By 1959 I had become a final-year medical student, and I once found myself responsible for a teenager who had been admitted to a medical ward with hepatitis. After a few days of enforced total bed rest – the standard management of the condition – his spirits and energy returned and he asked me to let him get up and around. I felt I needed to have a look at relevant evidence to guide my response to his request. I went to the library and came across a remarkable report (Chalmers et al. 1955) for which the lead author was Tom Chalmers (Dickersin and Chalmers F 2014). A meticulously conducted randomized trial had made clear that there was no good evidence to justify requiring hepatitis patients to remain in bed after they feel well. Armed with this evidence, I convinced my supervisors to let me apologize to my patient and encourage him to be up and about as much as he wished. His subsequent clinical course was uneventful. That report of a (factorial) randomized trial challenging the validity of two standard treatments for hepatitis – bed rest and low fat diet – helped to change my career (Sackett 2008).
During my post-graduate training in internal medicine, the better I became at diagnosing my patients’ illnesses, the more frustrated I became at my profession’s collective ignorance about how I should treat them, or whether I should treat them at all. I came to the conclusion that there were four things wrong with the way that the experts were using their clinical observations to decide whether a treatment did more good than harm. More precisely, I was worried that these four ‘wrongs’ destroyed our ability to make ‘fair comparisons’ of the effects of different treatments.
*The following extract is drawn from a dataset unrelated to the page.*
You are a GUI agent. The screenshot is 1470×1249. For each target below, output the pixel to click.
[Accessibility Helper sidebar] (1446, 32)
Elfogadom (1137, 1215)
The validation of these worries both initiated and reinforced my decision to devote most of my career to randomized trials.
Worry #1: I became worried that clinicians might preferentially give new treatments to patients with better prognoses.
One of my ‘rotations’ as a 1st year medical resident was the Admitting Clinic. I evaluated referrals from all over Illinois to assess whether they would be ‘good teaching cases’ for the medical and surgical services at our Research and Educational Hospital. My surgical resident colleague explained to me that they had two ‘general surgery’ services, and that they evaluated innovative operations by performing them on the ‘A Service’ (where he scrubbed) while continuing to perform standard operations on the ‘B Service.’
Although a perfect setting for randomization, when we examined a patient and found them suitable for one of their comparative studies, my surgical colleague decided where they went. Over time, I became convinced that he was preferentially admitting eligible surgical patients with sounder hearts, healthier lungs, and higher haematocrits to receive the new, promising operations on his ‘A Service.’ Thus sensitized, I began to pay more attention to the therapeutic recommendations for new, untested treatments I received from my senior consultants. Again, I concluded that, within the same illness, it was my healthier patients whom they considered ‘good candidates’ for the latest, untested treatment.
It was decades later that I was introduced to a very telling confirmation of this first concern. In New York City in the 1930’s, babies born into households that included members with pulmonary tuberculosis were at high risk of dying from the disease before their first birthdays. Although the BCG vaccine was already in use and touted as protecting such infants, a New York City public health team that included Margaret Sackett was skeptical about these claims. I do not know whether we are related, but I hereby claim to be her long-lost nephew because she carried out two BCG ‘trials.’ (Levine and Sackett 1946). In the first ‘trial,’ public health physicians were assigned batches of at-risk newborns and told: “vaccinate half of them.” The results were spectacular: the risk of dying before their first birthday was reduced by 80% among vaccinated babies.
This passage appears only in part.